**Requirement**
Reproduce word for word the line holding "The width and" and all lines after it in the data, through the end, leaving out pictures.

Pixel coordinate grounding data:
"""
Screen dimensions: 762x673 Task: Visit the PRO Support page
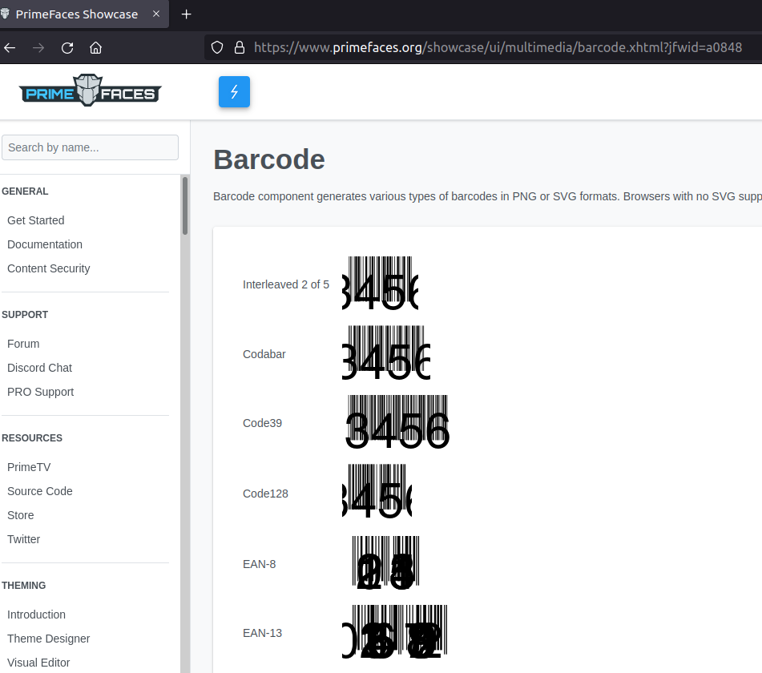pos(40,392)
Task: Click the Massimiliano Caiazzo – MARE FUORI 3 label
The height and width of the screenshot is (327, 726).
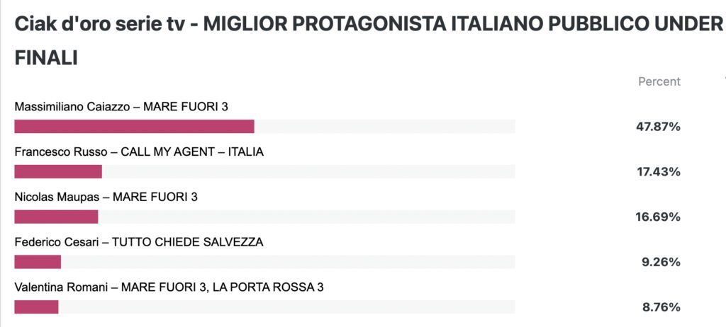Action: coord(121,107)
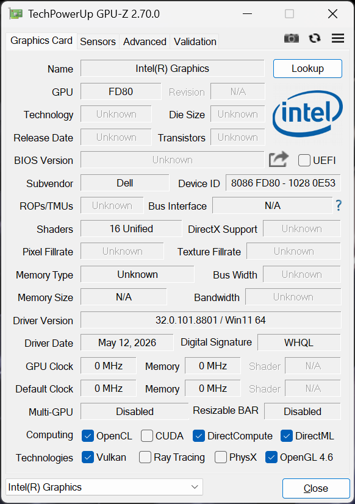Click the Lookup button

coord(307,68)
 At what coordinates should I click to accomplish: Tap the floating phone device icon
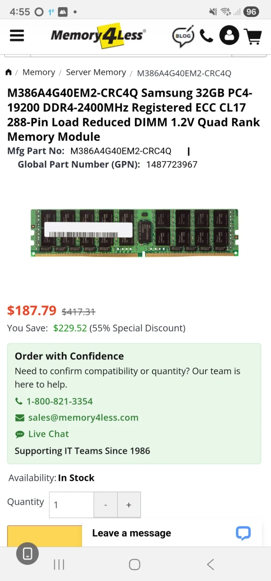(27, 554)
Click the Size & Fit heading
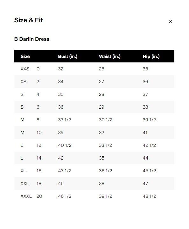 (x=28, y=20)
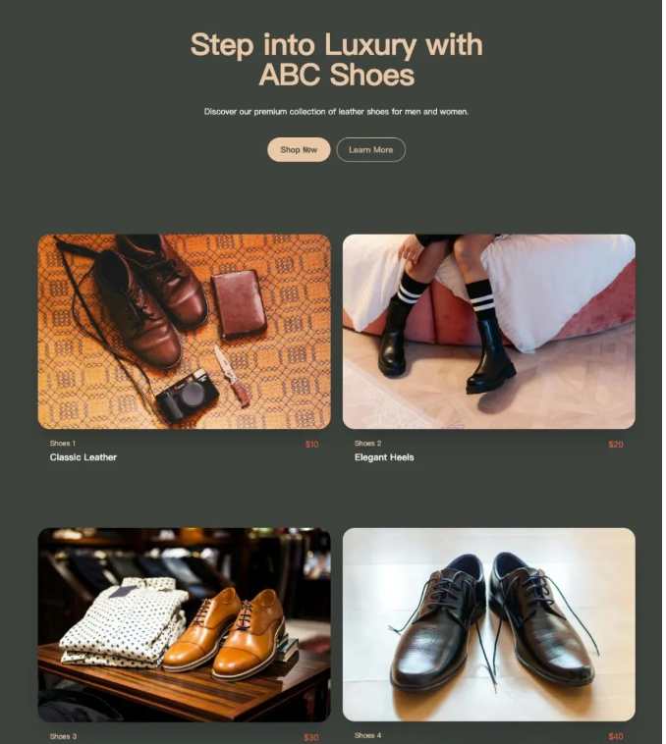Click the $10 price tag
Viewport: 666px width, 744px height.
(311, 445)
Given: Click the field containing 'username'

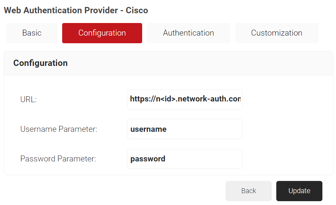Looking at the screenshot, I should point(185,129).
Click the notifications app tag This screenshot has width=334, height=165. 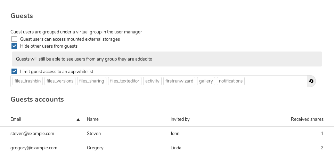231,81
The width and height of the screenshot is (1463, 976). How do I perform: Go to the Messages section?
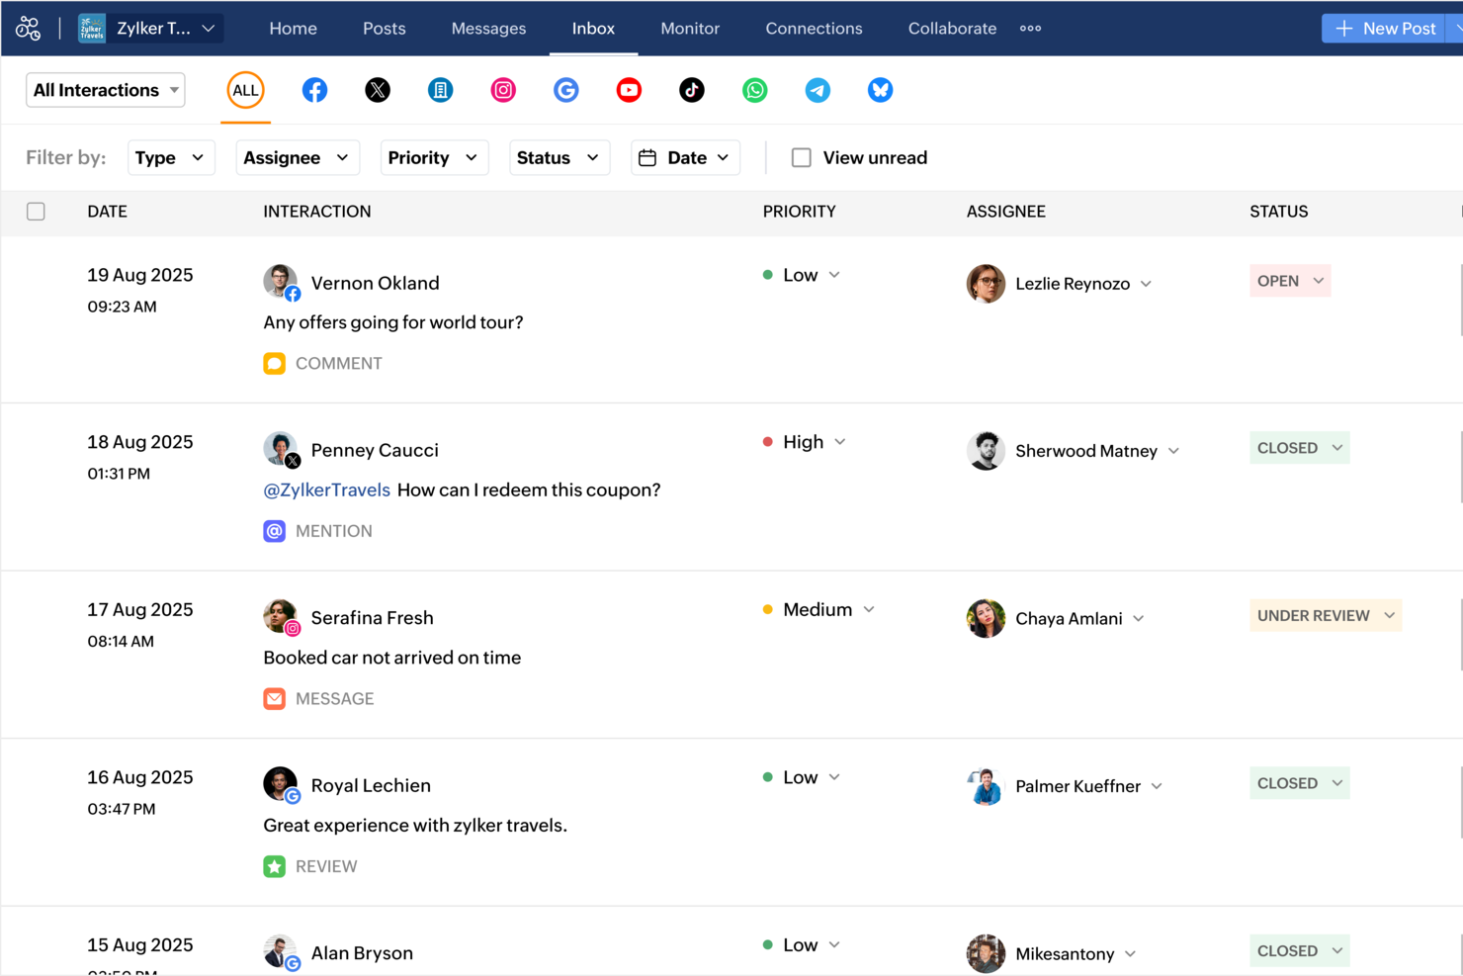(488, 28)
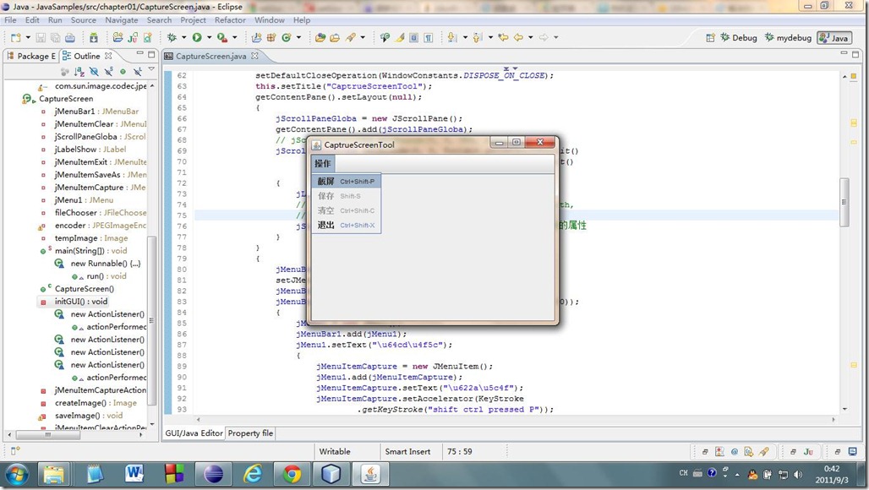
Task: Switch to the Property file tab
Action: 250,433
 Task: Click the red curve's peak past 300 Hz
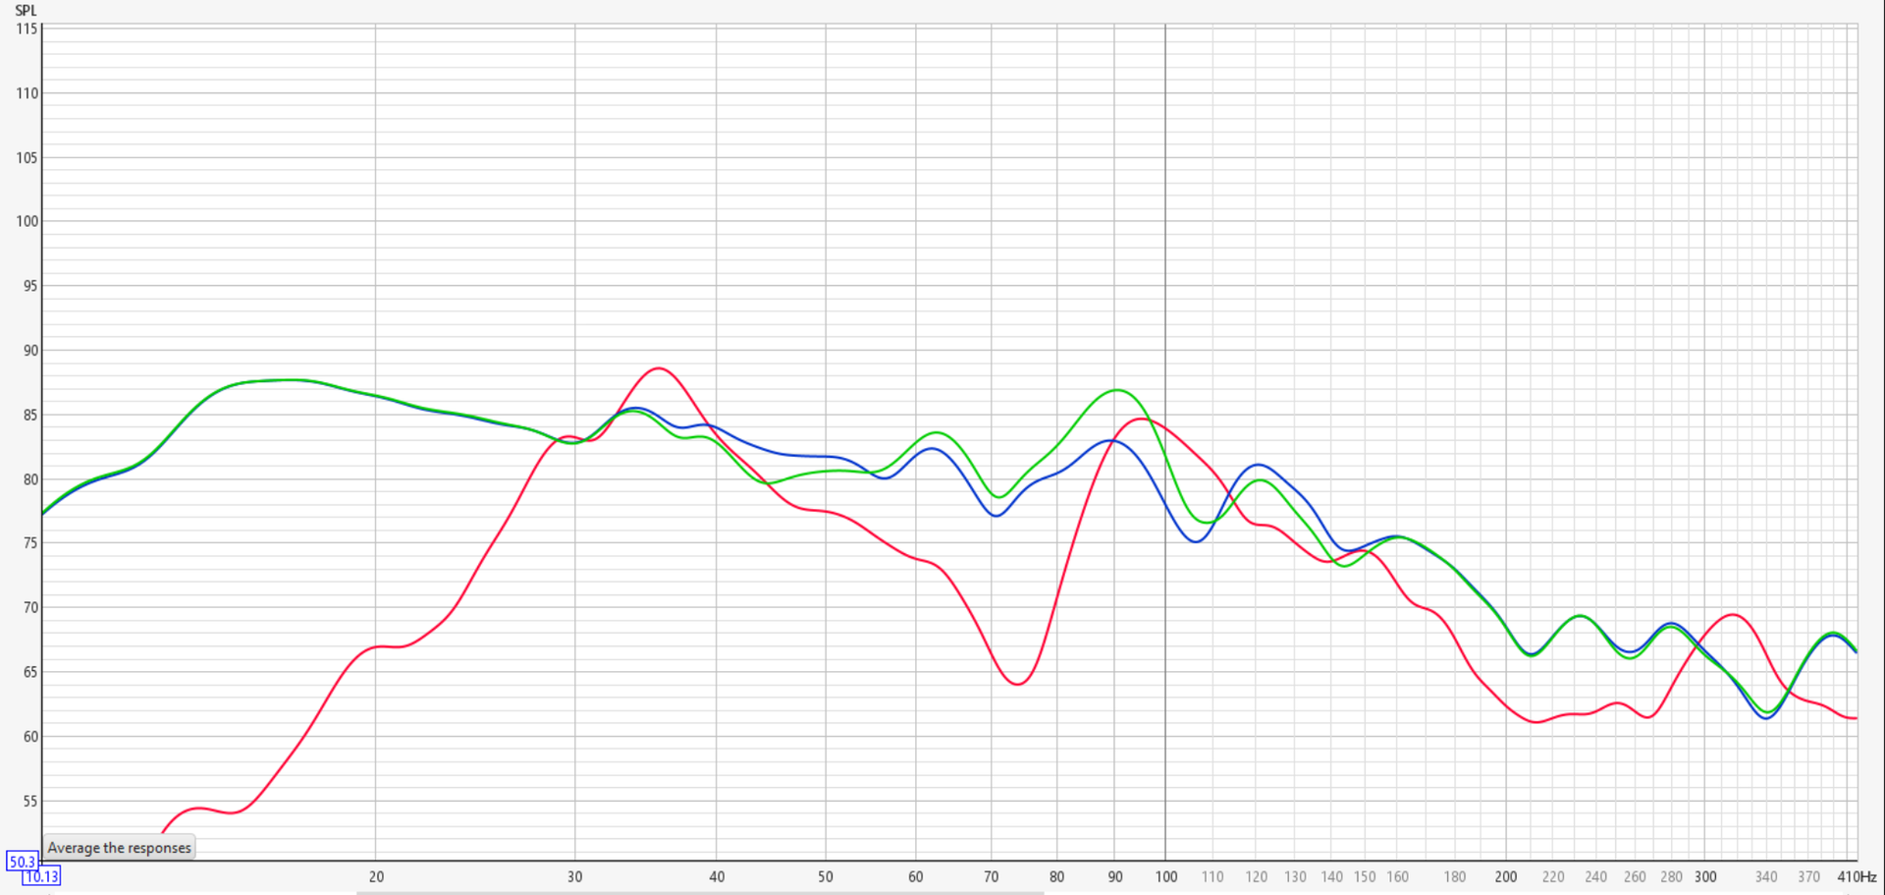(1734, 615)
"""
**Response area**
The width and height of the screenshot is (1463, 976). How do I perform: Go to the Messages section?
(488, 28)
Task: Switch to the Property file tab
Action: 250,433
 Task: Click the red curve's peak past 300 Hz
(1734, 615)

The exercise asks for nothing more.